== Task statement ==
Once the line holding "Viewport: 818px width, 566px" is found in the entries below, transcribe exactly every line up to and including the one holding "Viewport: 1152px width, 1494px height.", but leave out the pictures.

== Available data ==
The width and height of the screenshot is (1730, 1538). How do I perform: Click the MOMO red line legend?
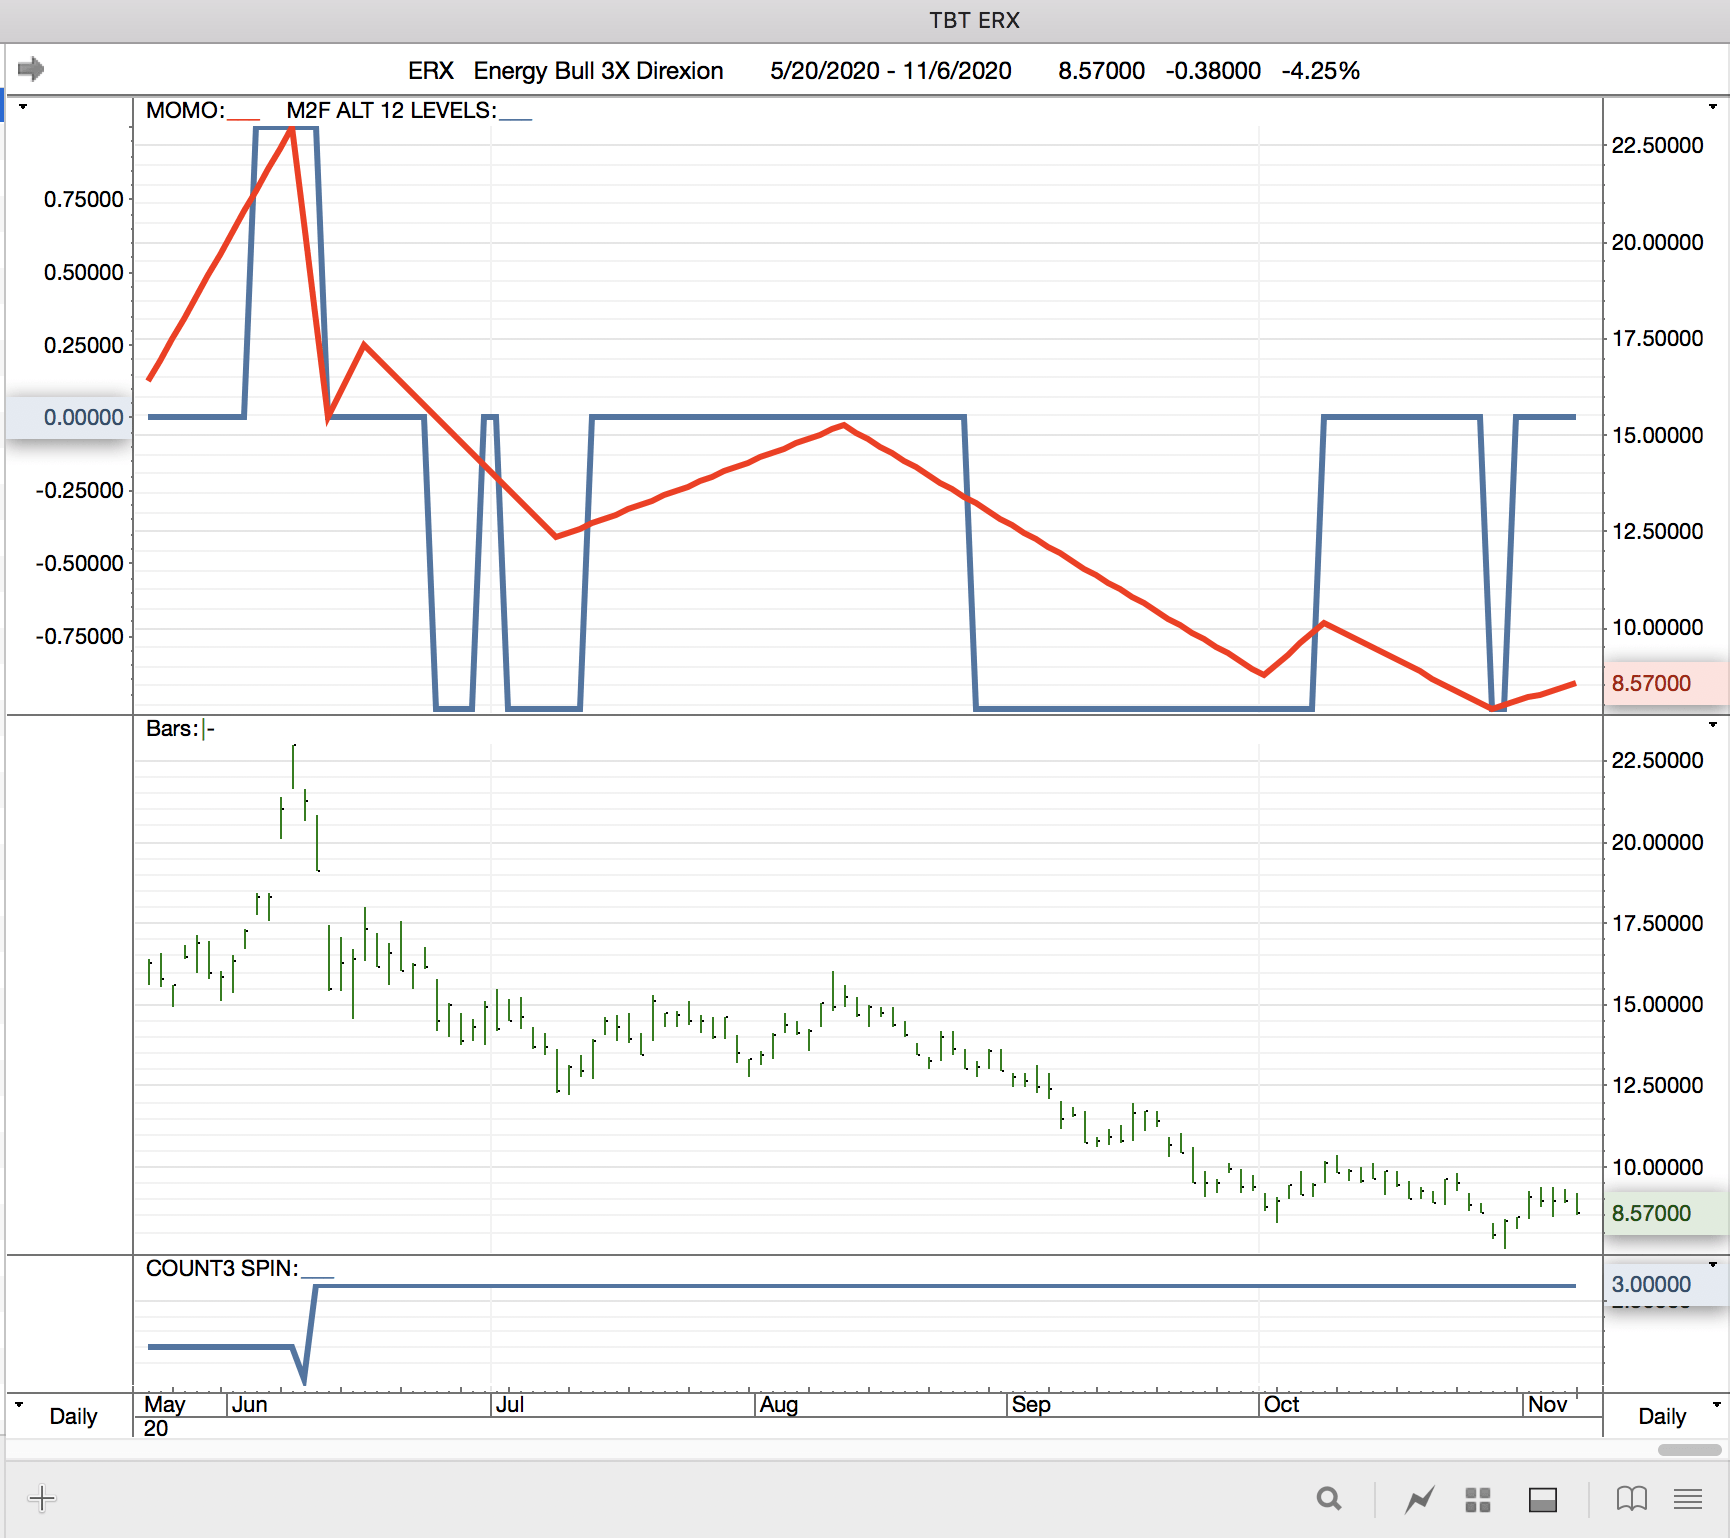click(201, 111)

--

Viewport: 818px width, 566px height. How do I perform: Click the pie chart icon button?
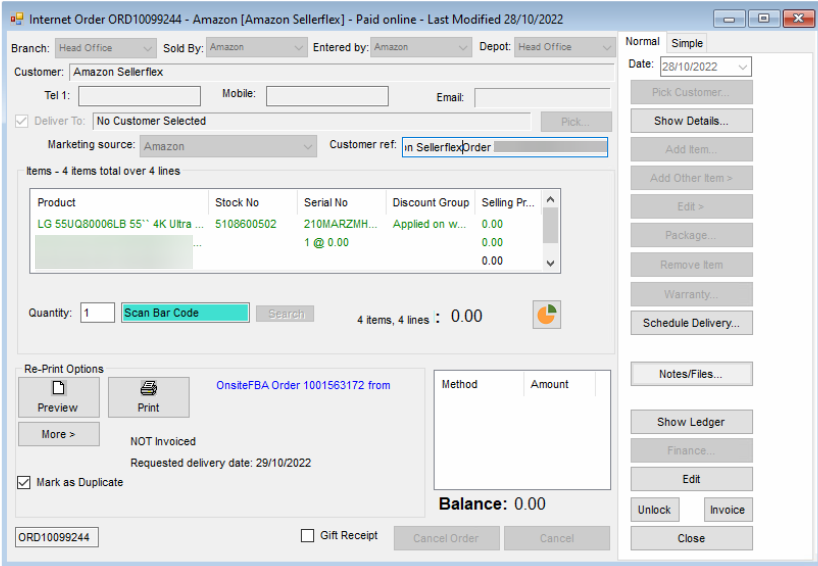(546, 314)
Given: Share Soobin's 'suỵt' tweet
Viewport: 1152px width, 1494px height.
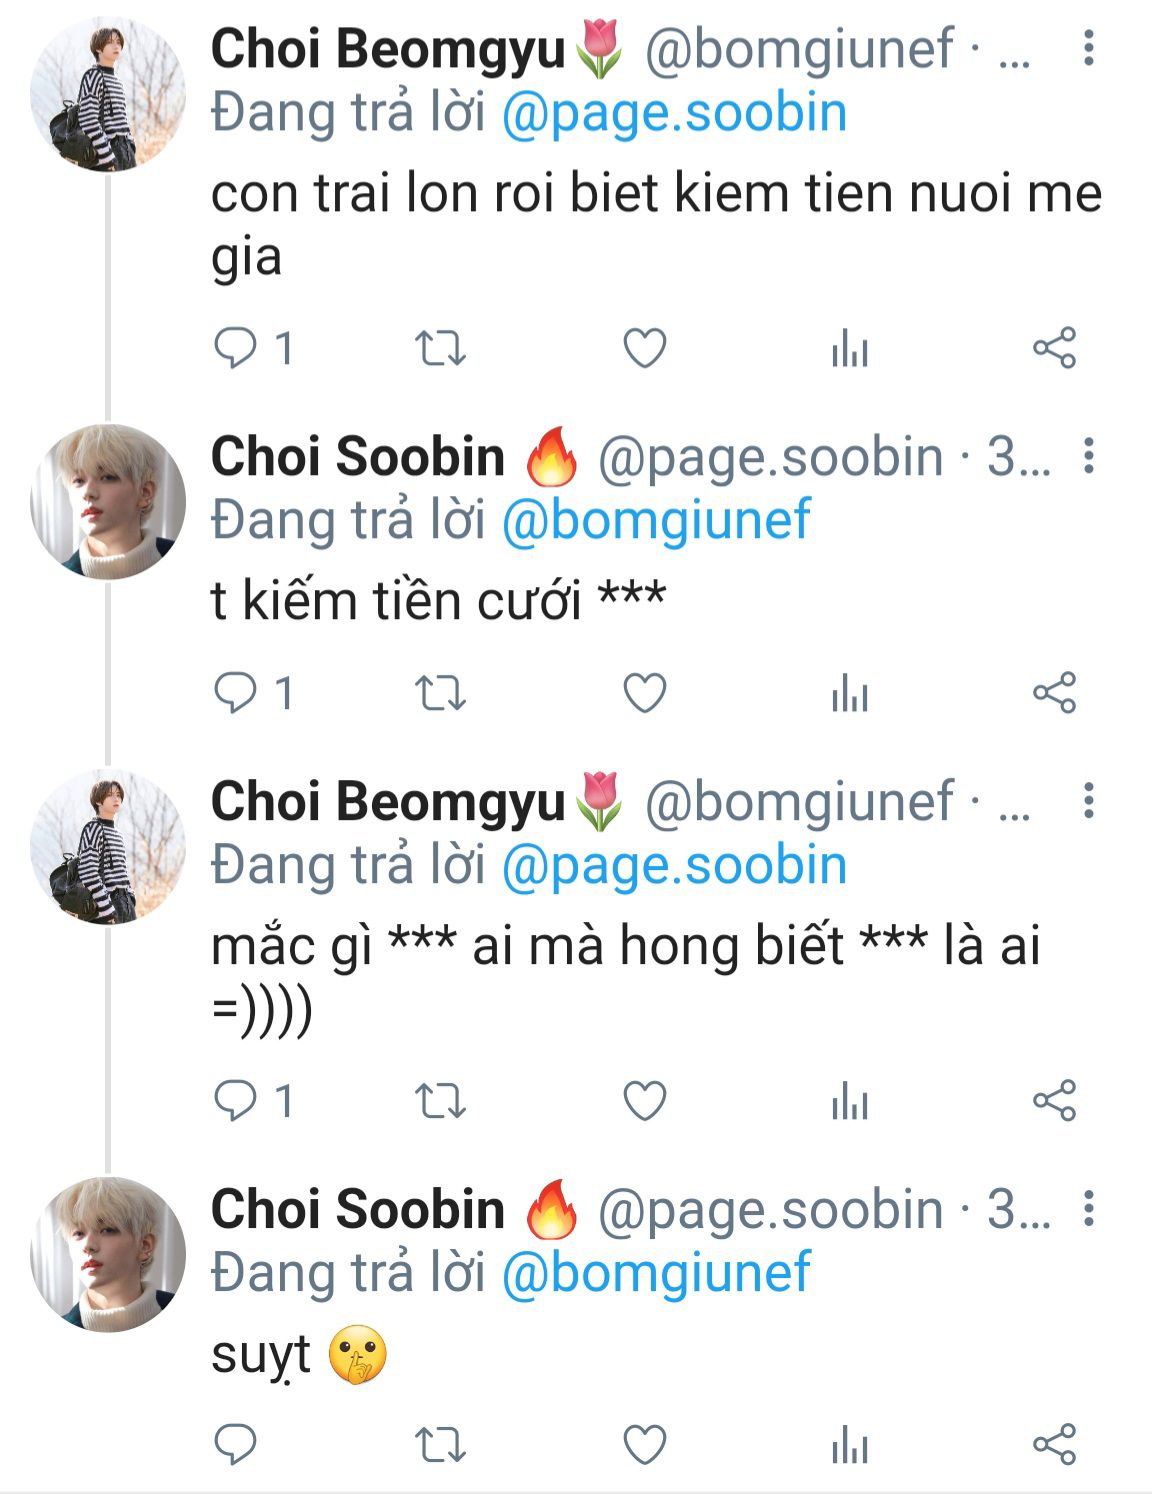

==

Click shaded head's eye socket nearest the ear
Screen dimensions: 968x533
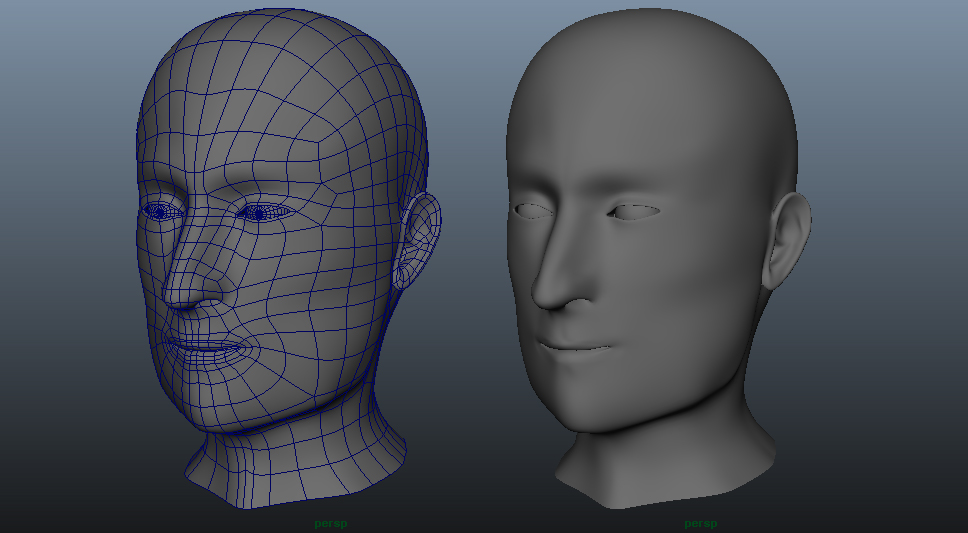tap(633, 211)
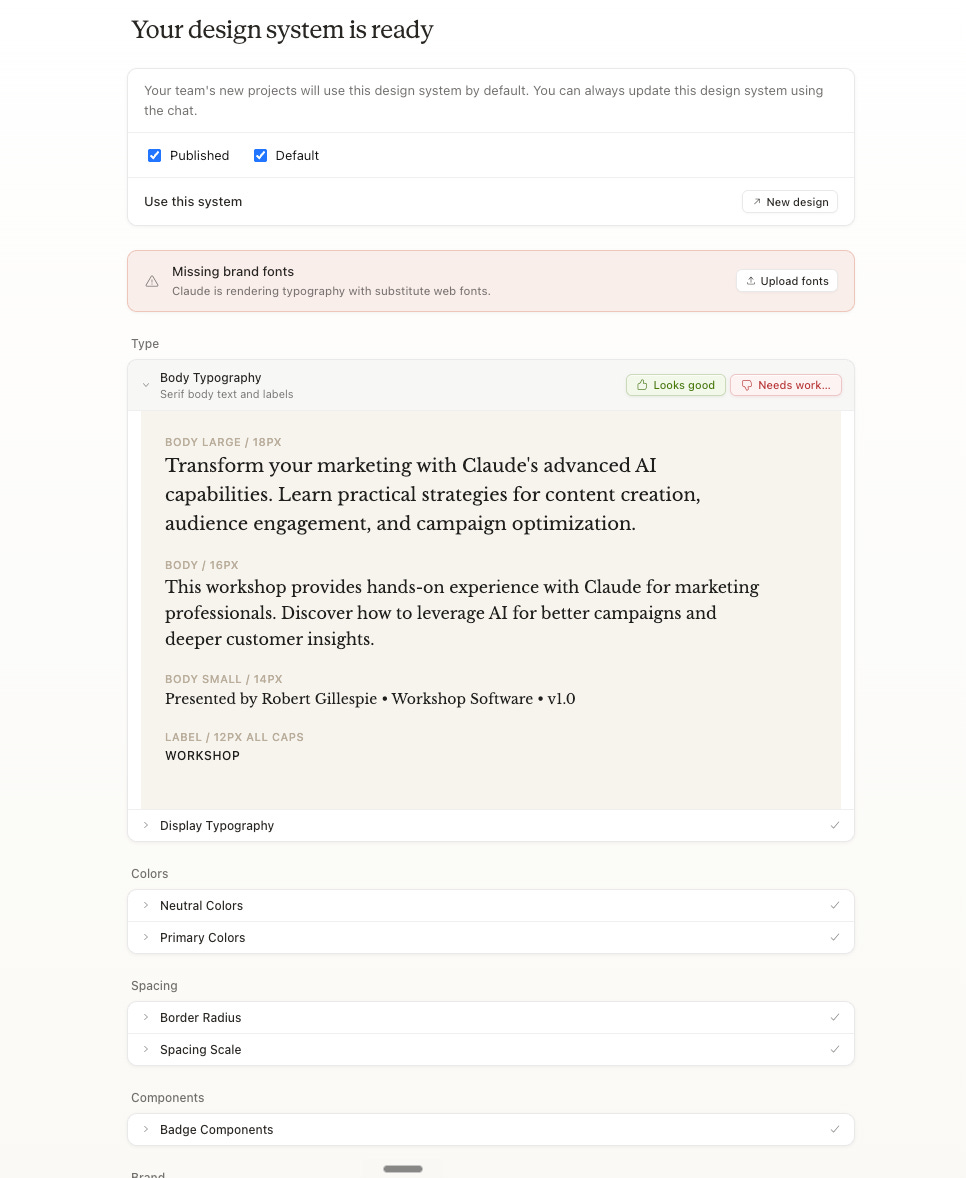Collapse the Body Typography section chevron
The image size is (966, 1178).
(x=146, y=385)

== Task output ==
Viewport: 818px width, 566px height. How do I perform: Click the pie chart icon button?
(546, 314)
Given: Share Soobin's 'suỵt' tweet
Viewport: 1152px width, 1494px height.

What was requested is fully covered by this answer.